Christian Scott #45 of the Mets pitches against the Miami Marlins...

Christian Scott #45 of the Mets pitches against the Miami Marlins during the first inning of the game at loanDepot park on May 17, 2024 in Miami. Credit: Getty Images/Megan Briggs

MIAMI — At a stage of his career when virtually everything is new, Christian Scott encountered — endured — another novel experience Friday night: his first bad start.

The Mets lost to the Marlins, 8-0, after the starting pitchers set the tone at the outset.

Scott gave up four runs in four innings. Miami lefthander Jesus Luzardo, his South Florida contemporary, dominated for six scoreless frames.

“[Scott] wasn’t at his best,” manager Carlos Mendoza said.

And neither were the Mets (20-24). Their total no-show made for a horrendous opener of a theoretically easier series fresh off their dismal Atlanta-Philadelphia slate.

Scott was not as sharp as he had been in his first two major-league starts, but his outing was similar to a bunch of others he’s had this year, especially in the minors, in that he was just fine outside of one particular inning. This time, though, that one inning was very damaging.

The Marlins (14-32) put up a four-spot in the bottom of the second. The big blow: a two-out, three-run home run by Nick Fortes, a light-hitting catcher. Scott left a slower, sweeping slider up in the strike zone and Fortes banged it over the leftfield wall.

 

“Bad pitch,” Scott said.

The fundamental problem: Scott didn’t have a good feel for his fastball, his best pitch, he said. That threw everything else out of whack. Mendoza noted that he got “slider-happy” in that second-inning sequence; three of four hits came on sliders.

“He got away from his fastball,” Mendoza said. “The fastball didn’t have the hop that it usually has.”

Facing the top of the Miami order with the bases loaded and nobody out, Scott escaped without allowing a run in the fourth.

Luzardo never let the Mets get close. They mounted an almost-rally in the fifth, when they had runners at the corners with one out, but Luzardo escaped by striking out Tomas Nido and Tyrone Taylor on a combined seven pitches.

“It comes down to how good Luzardo was today,” Mendoza said. “He was on.”

The game was a big to-do in the South Florida baseball world. The 24-year-old Scott (Coconut Creek) and the 26-year-old Luzardo (Parkland) grew up in nearby neighboring towns, and the rotations aligned for a faceoff between the two former amateur standouts from a region full of them.
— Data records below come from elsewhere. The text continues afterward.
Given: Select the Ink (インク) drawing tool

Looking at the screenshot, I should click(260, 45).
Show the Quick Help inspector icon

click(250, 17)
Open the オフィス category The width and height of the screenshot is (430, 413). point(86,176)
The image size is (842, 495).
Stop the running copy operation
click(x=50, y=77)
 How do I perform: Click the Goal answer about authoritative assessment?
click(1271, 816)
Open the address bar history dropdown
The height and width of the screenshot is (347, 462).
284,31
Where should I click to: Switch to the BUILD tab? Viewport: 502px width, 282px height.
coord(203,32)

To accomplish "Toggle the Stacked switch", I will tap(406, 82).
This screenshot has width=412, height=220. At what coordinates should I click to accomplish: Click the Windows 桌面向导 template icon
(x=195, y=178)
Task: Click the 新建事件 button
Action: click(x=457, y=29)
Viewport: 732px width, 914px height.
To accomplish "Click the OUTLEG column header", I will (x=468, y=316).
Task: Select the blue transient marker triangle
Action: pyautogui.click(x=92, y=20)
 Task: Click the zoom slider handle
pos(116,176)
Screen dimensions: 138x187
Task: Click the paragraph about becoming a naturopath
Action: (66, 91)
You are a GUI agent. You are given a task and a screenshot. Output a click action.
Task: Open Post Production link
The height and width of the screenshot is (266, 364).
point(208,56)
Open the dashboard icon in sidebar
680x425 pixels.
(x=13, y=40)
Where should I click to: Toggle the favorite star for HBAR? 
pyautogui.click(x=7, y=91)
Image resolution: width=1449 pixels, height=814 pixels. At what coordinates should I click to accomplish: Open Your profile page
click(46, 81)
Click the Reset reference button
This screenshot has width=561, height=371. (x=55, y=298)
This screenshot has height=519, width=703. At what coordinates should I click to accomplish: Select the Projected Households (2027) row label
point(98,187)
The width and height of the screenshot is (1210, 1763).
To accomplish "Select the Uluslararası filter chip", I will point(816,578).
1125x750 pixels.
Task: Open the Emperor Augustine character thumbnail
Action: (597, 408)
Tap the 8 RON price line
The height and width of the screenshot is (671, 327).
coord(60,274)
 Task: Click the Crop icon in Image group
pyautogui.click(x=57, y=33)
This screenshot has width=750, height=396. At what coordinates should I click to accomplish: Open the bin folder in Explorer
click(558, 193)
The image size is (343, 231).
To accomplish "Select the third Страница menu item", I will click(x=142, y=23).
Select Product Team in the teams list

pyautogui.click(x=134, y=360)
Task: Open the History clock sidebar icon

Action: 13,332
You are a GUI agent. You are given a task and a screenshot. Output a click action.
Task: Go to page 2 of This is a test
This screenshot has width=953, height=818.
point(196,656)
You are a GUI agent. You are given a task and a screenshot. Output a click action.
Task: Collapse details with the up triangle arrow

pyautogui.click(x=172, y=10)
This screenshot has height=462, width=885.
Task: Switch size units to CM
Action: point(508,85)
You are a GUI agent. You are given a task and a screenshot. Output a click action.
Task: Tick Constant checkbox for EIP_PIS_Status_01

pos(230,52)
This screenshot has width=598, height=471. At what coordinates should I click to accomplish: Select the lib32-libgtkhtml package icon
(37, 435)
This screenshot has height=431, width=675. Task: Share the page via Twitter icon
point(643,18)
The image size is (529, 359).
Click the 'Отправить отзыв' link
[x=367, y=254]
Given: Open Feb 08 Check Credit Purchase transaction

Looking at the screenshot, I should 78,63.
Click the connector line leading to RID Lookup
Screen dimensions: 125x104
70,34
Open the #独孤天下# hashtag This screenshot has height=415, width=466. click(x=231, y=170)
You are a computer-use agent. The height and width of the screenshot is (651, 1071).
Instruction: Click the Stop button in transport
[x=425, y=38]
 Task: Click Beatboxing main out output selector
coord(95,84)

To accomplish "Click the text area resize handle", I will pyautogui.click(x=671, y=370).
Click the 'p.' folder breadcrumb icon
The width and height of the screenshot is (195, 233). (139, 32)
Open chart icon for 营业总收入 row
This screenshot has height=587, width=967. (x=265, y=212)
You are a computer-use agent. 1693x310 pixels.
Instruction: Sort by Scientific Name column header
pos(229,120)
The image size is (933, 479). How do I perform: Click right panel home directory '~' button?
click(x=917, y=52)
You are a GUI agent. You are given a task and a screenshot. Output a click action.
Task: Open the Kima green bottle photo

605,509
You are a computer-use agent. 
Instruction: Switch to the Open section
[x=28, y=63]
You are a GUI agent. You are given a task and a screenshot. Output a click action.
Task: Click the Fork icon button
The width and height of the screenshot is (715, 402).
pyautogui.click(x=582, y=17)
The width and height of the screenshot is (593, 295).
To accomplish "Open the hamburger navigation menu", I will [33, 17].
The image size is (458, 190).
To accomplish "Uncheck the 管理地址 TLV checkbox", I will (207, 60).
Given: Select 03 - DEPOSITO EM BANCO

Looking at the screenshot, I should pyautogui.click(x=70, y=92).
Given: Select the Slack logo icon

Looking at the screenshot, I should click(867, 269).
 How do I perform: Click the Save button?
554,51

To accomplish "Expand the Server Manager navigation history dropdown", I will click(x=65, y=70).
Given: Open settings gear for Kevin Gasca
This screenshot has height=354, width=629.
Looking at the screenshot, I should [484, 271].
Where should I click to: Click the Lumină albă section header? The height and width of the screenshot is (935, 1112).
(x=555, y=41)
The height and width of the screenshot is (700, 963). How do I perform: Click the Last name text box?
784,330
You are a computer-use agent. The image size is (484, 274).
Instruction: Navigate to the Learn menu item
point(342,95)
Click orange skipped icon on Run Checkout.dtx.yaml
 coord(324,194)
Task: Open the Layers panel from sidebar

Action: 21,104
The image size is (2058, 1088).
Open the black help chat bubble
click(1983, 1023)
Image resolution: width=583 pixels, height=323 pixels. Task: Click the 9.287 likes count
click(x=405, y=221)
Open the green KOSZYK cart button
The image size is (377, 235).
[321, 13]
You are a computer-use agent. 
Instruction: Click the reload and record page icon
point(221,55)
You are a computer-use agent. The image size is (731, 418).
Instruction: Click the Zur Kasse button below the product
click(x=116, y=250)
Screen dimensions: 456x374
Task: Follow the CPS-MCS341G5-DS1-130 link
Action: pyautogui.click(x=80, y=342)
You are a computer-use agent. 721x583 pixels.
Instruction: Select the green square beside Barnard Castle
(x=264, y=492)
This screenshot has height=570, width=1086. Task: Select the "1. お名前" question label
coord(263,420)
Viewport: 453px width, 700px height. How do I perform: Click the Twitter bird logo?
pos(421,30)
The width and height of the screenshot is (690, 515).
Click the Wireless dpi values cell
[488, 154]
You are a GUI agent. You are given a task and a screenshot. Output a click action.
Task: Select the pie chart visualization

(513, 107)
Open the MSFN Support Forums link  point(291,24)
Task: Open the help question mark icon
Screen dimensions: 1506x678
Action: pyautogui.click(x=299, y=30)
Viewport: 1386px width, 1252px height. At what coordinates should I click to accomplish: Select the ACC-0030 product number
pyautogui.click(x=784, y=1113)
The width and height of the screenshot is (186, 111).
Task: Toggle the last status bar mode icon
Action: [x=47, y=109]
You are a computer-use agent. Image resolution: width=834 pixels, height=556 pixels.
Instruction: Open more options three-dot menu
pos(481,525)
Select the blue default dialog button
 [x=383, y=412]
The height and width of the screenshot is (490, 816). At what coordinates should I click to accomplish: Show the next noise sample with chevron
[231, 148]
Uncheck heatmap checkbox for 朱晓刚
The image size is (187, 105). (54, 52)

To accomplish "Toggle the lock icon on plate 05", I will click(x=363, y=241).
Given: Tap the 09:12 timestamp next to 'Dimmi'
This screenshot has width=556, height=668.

Scott’s father, Doug, estimated that several hundred relatives, friends and others came to watch his son. Among them: Bruce Charlebois, who runs the South Florida Baseball School and who has known and coached Scott and Luzardo since they were in elementary school.

“It’s epic,” Charlebois, decked out in neutral baseball gear and sitting in the second row behind the home dugout, said before the game. “Really epic.”

For Scott, it wasn’t the homecoming he imagined, but it was a personal milestone nonetheless.

“A lot of people made sacrifices for me to be in this position,” he said. “So for them to be able to come out and see me throw here was awesome.”

Luzardo said: “He’s a great kid. He’s going to be really good.”